This is an entry to Mark Evanier's list of the twenty top voice actors in American animated cartoons between 1928 and 1968. For more on this list, read this. To see all the listings posted to date, click here.
Most Famous Role: Space Ghost.
Other Notable Roles: Roger Ramjet, Blue Falcon, Powdered Toast Man and the Narrator/Announcer on an awful lot of shows.
What He Did Besides Cartoon Voices: Just about everything but he was most notably a popular disc jockey, an on-camera personality, an off-camera announcer and a guy who did thousands of commercials, film and TV trailers and promos, and even a game show host. His most memorable job in front of the cameras was as the announcer on Rowan & Martin's Laugh-In.
Why He's On This List: There are countless guys out there with All-American, testosterone-flavored male voices but very few who can underscore all that macho with a great sense of humor or, in the case of a show like Space Ghost, a convincing sense of drama. And most of those other guys wind up sounding alike, whereas Gary was so distinctive that his inflections became a direction that other vocal talents would receive from their directors: "Can you give it a little more Gary Owens?"

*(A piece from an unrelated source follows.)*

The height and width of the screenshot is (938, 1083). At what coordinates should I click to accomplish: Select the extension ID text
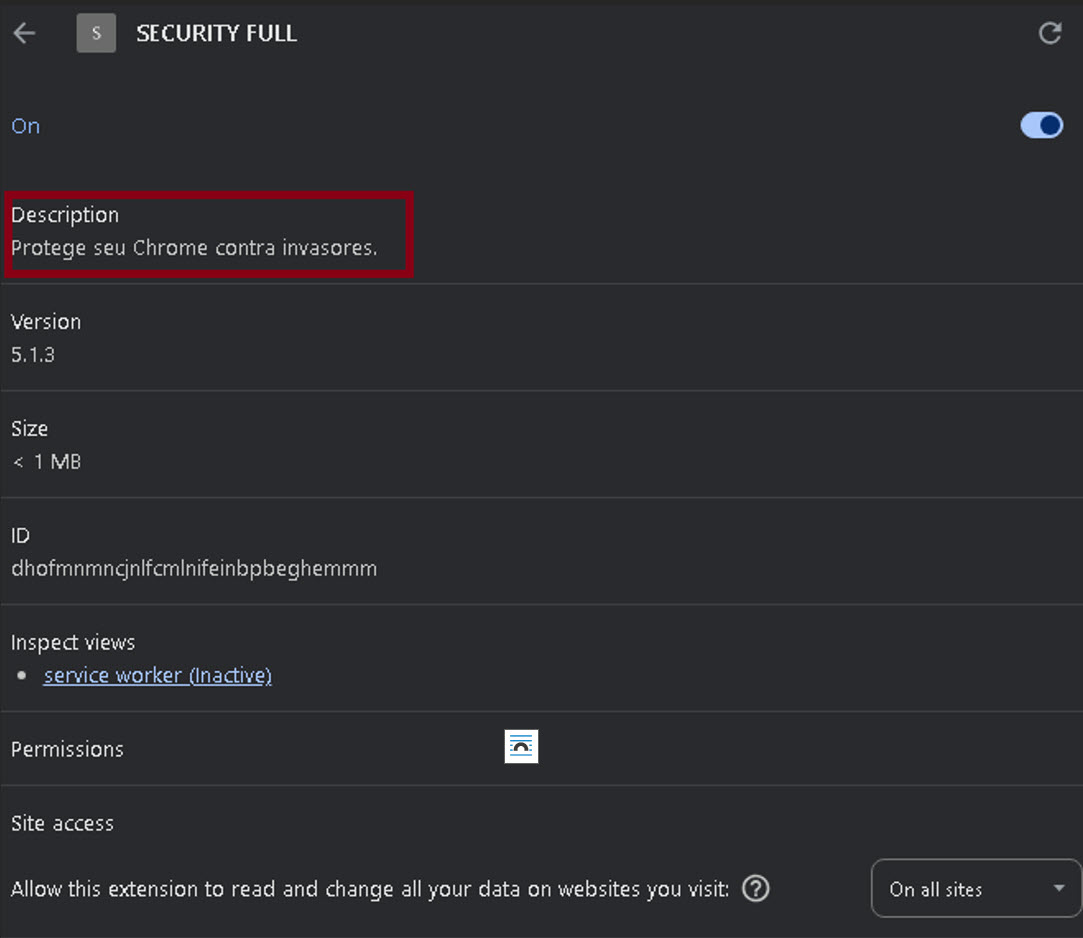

Fun Fact: Gary started out to be a cartoonist but his voice seemed to be too valuable for that profession. So he got into reading the news for radio and when programming directors discovered how witty he was, he became a d.j. He was remarkably successful at it but still retained a strong love of cartoons, animations and old comic books. He was one of those kids who had Superman #1 and Batman #1 and all those early issues which would later be worth zillions but his mother threw them out. In this case, it was because Gary was a sickly kid — his parents were once told he wouldn't survive into his teens — and the smell of old pulp paper was actually having an adverse impact on his health — so out the comics went. In the seventies when comic book publishers began reprinting old comics on good paper, Gary happily bought every volume.